Re: [PATCH] cpufreq: schedutil: add up/down frequency transition rate limits
From: Vincent Guittot
Date: Tue Nov 22 2016 - 04:28:08 EST
On 21 November 2016 at 15:37, Juri Lelli <Juri.Lelli@xxxxxxx> wrote:
> On 21/11/16 15:17, Peter Zijlstra wrote:
>> On Mon, Nov 21, 2016 at 01:53:08PM +0000, Juri Lelli wrote:
>> > On 21/11/16 13:26, Peter Zijlstra wrote:
>>
>> > > So the limited decay would be the dominant factor in ramp-up time,
>> > > leaving the regular PELT period the dominant factor for ramp-down.
>> > >
>> >
>> > Hmmm, AFAIU the limited decay will help not forgetting completely the
>> > contribution of tasks that sleep for a long time, but it won't modify
>> > the actual ramp-up of the signal. So, for new tasks we will need to play
>> > with a sensible initial value (trading off perf and power as usual).
>>
>> Oh, you mean ramp-up for bright spanking new tasks? I forgot the
>> details, but I think we can fudge the 'history' such that those too ramp
>> up quickly.
>>
>
> Right. I think Vincent had some ideas on this front already.
You are probably referring to some properties linked to how the PELT
signal is evolving.
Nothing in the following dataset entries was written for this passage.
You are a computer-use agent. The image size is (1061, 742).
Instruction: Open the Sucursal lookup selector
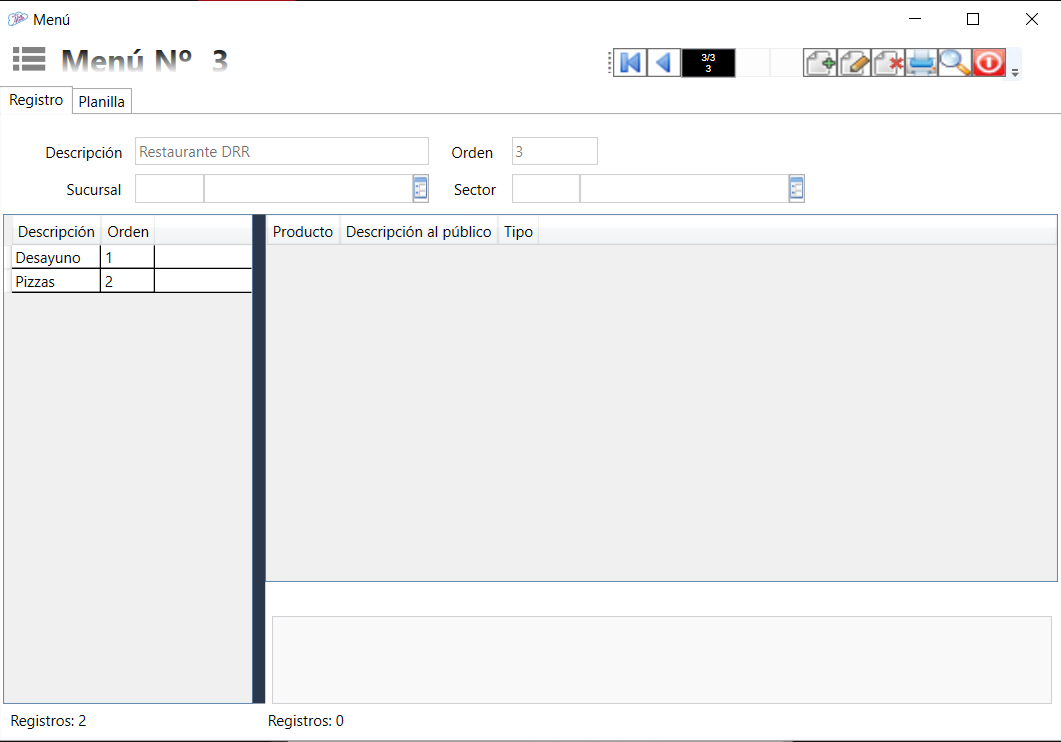[420, 188]
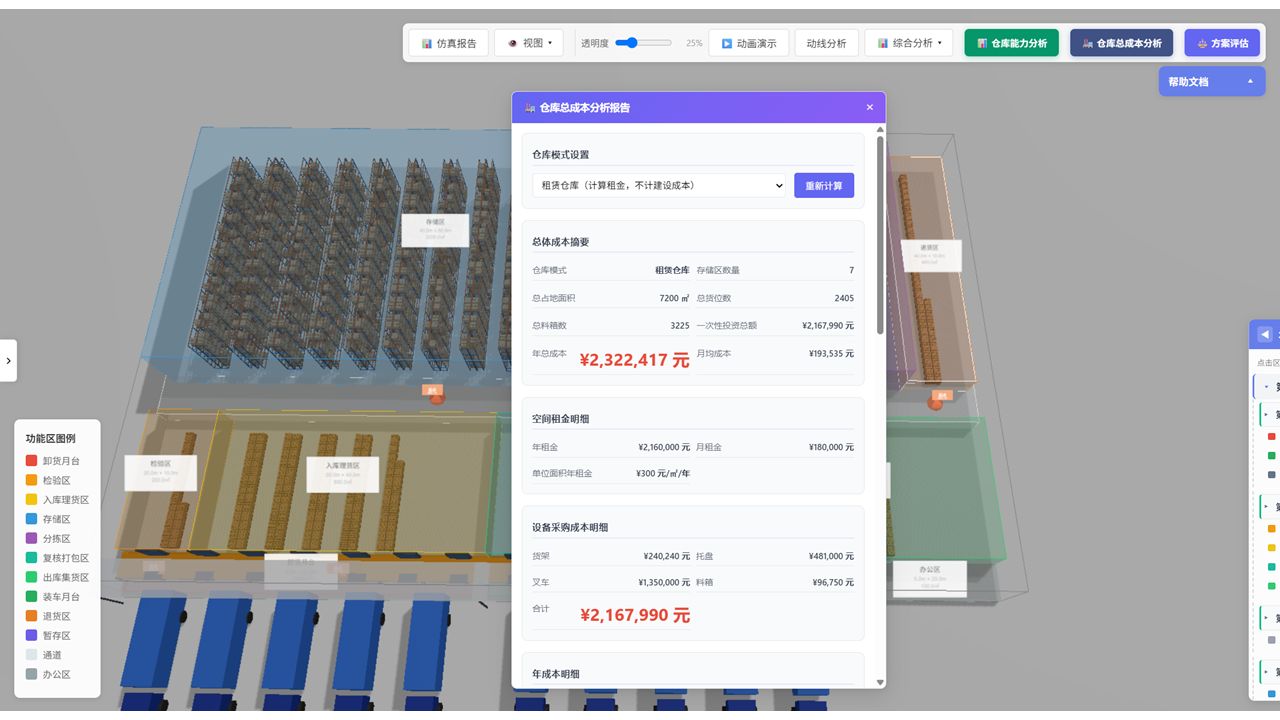Image resolution: width=1280 pixels, height=720 pixels.
Task: Open the 仿真报告 simulation report
Action: coord(449,43)
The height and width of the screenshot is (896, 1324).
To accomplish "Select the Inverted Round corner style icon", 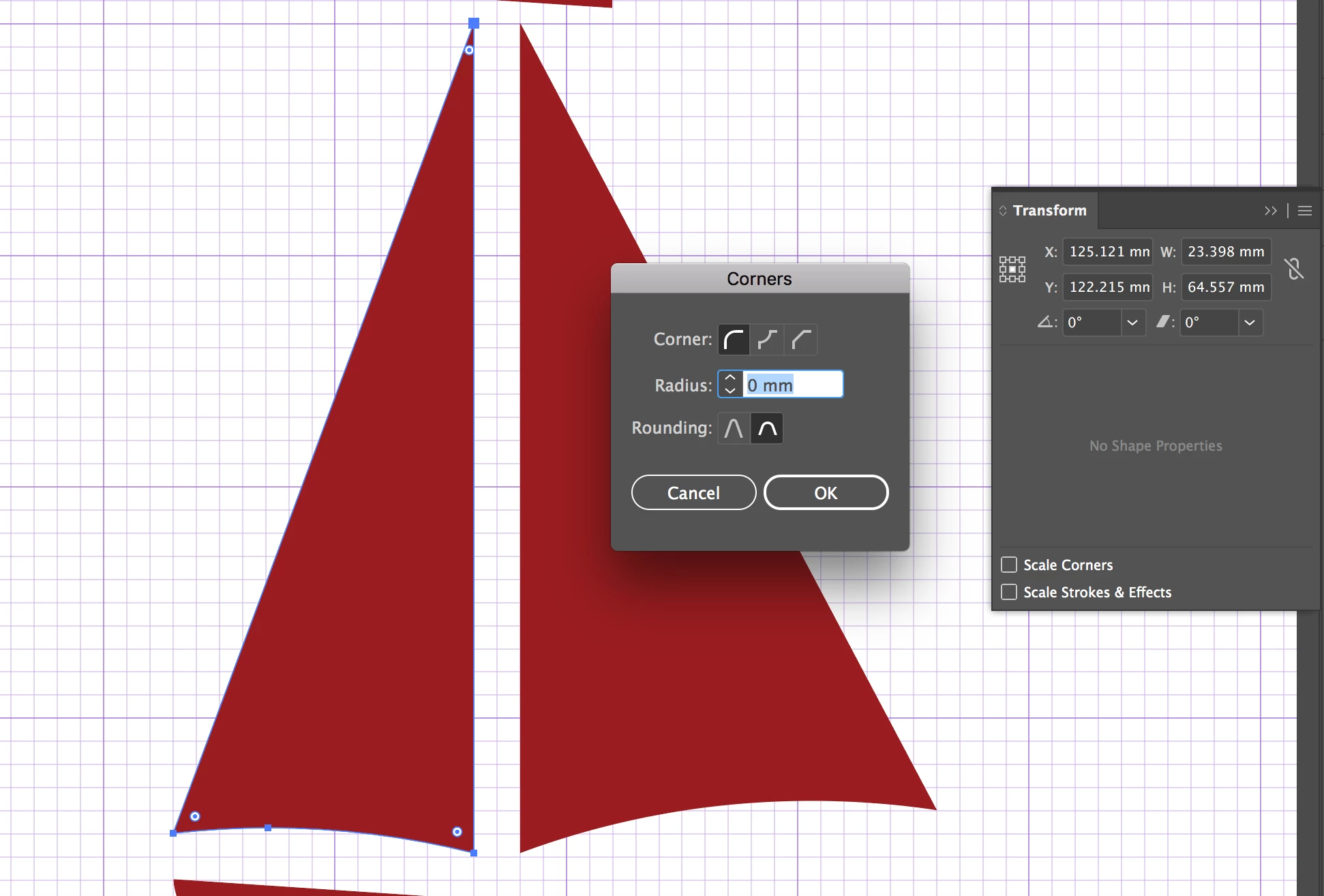I will [x=767, y=340].

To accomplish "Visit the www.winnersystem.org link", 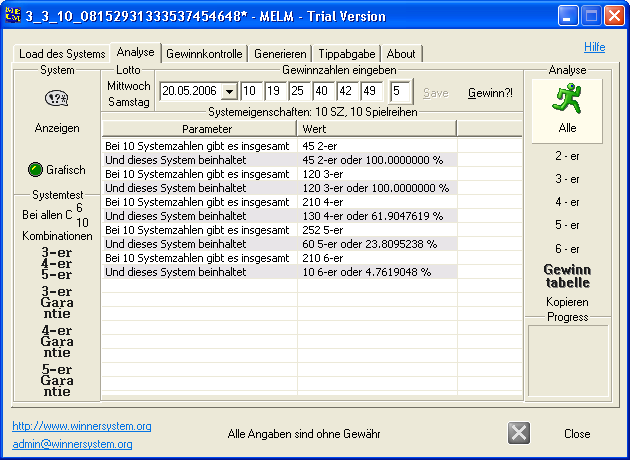I will pyautogui.click(x=82, y=426).
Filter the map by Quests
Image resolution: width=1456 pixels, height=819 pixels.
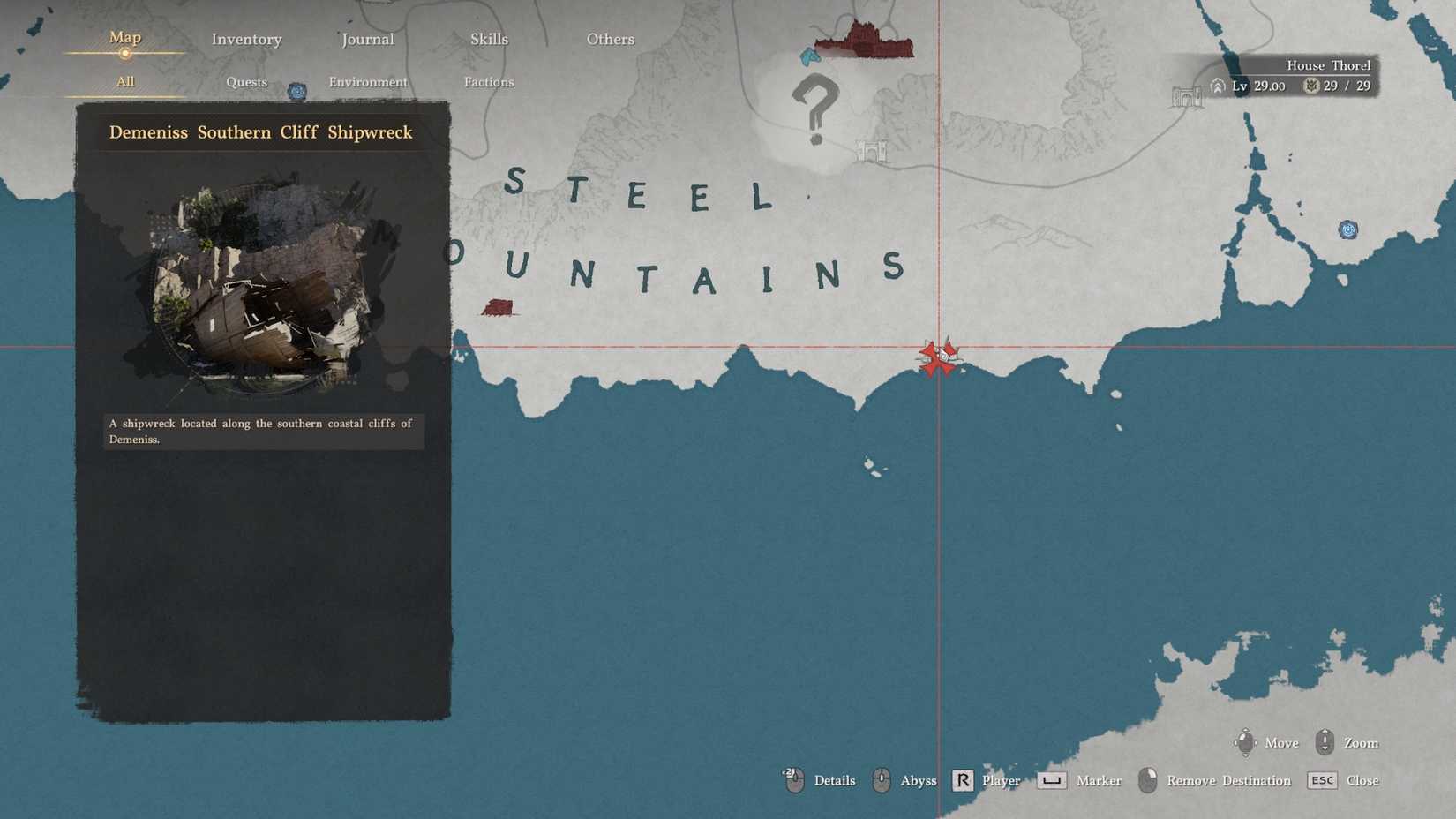246,82
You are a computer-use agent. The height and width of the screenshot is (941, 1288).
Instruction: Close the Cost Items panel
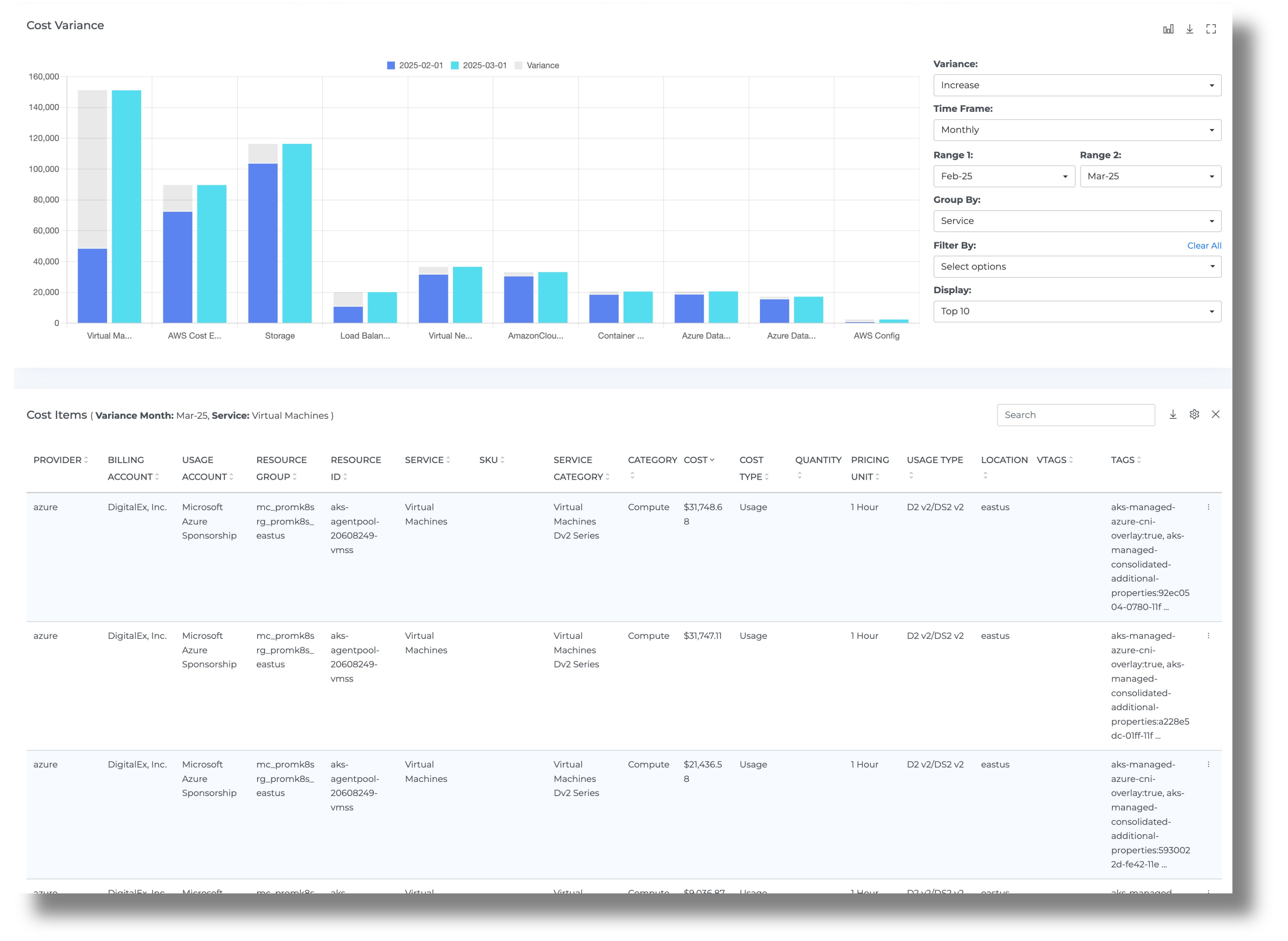point(1216,415)
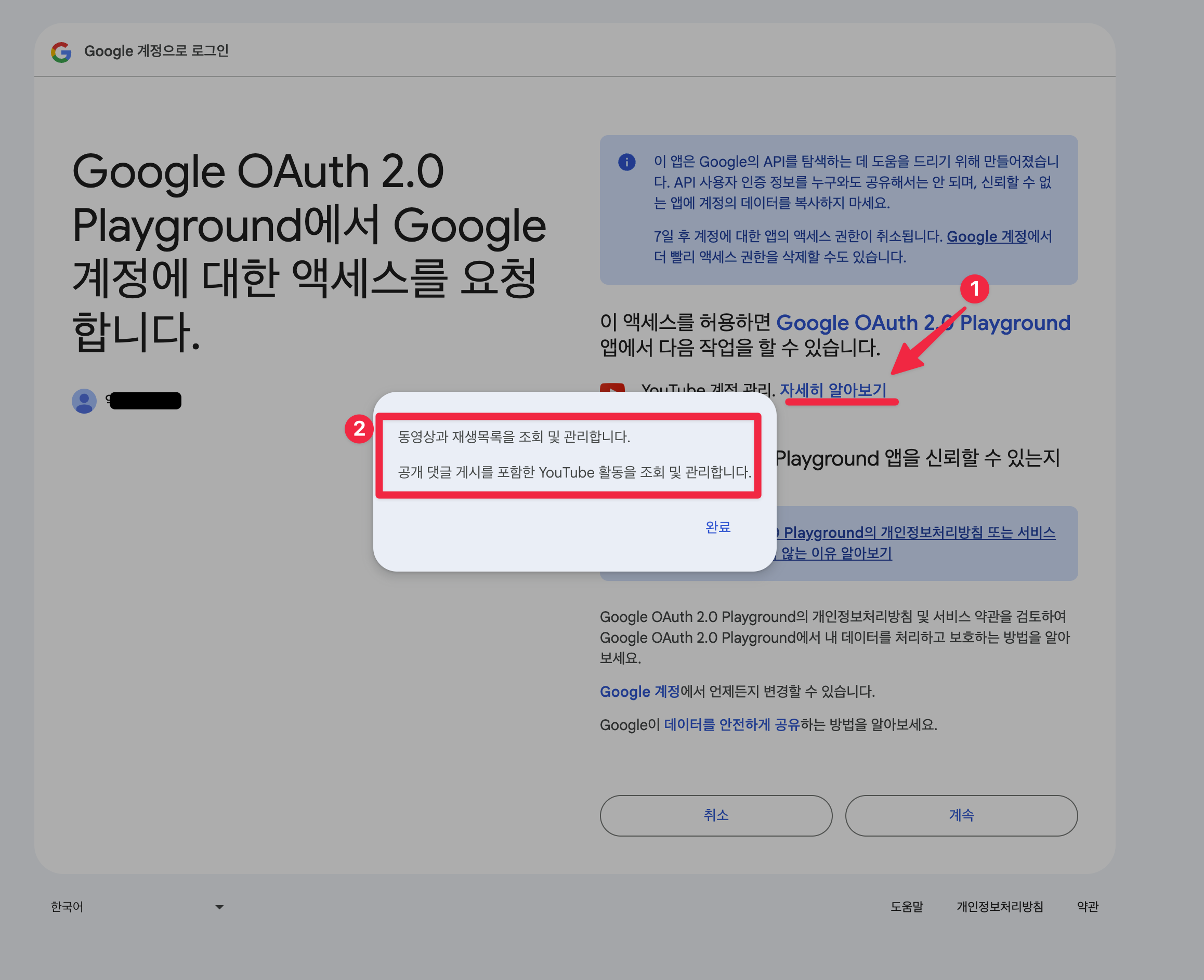Screen dimensions: 1204x980
Task: Click the language dropdown arrow
Action: pos(220,907)

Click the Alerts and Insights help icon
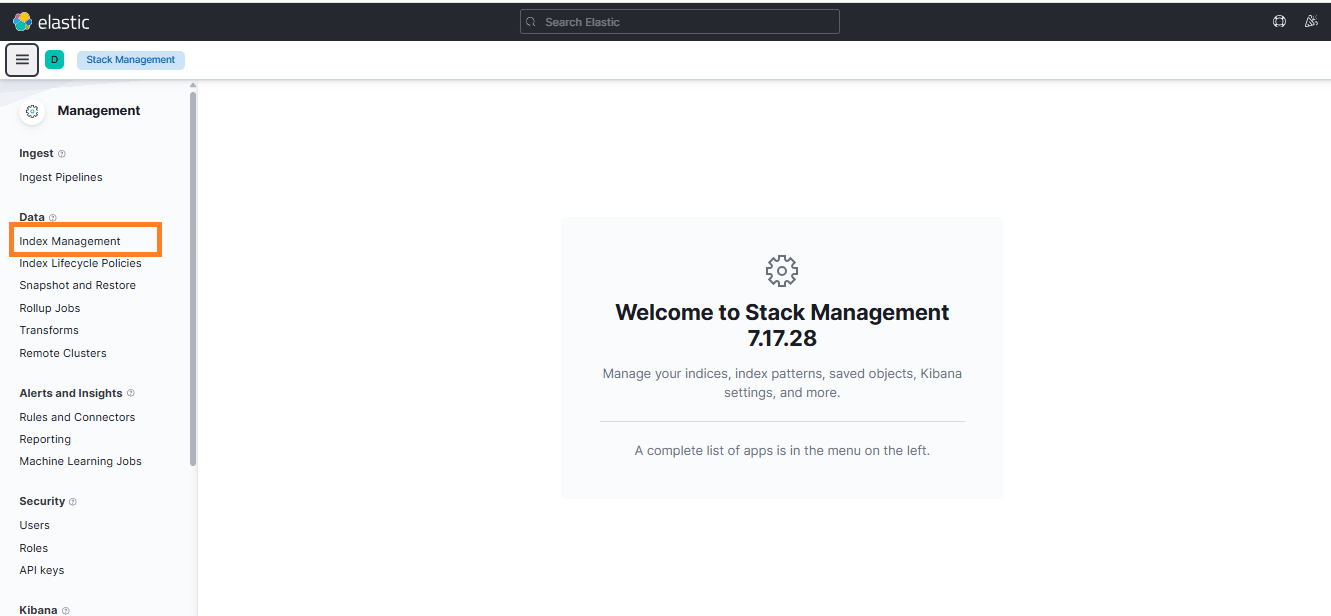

As an example, an increase of 100 pf the
utilization during the running phase means that we have for sure run
for more than 5ms. This could probably used such kind of properties
when estimating the utilization level of the task or the CPU
>
>> > > (Note that the decay limit would only be applied on the per-task signal,
>> > > not the accumulated signal.)
>> > >
>> >
>> > Right, and since schedutil consumes the latter, we could still suffer
>> > from too frequent frequency switch events I guess (this is where the
>> > down threshold thing came as a quick and dirty fix). Maybe we can think
>> > of some smoothing applied to the accumulated signal, or make it decay
>> > slower (don't really know what this means in practice, though :) ?
>>
>> Not sure I follow. So by limiting decay to the task value, the moment we
>> add it back to the accumulated signal (wakeup), the accumulated signal
>> jumps up quickly and ramp-up is achieved.
>>
>
> This is true, but it seems that this potentially spiky behaviour
> (which in general depends on tasks composition and periodicity) might
> affect power savings (as in you don't generally want to switch between
> high and low freqs too often). So that's why I was just thinking that
> some sort of smoothing applied to the signal schedutil uses might help.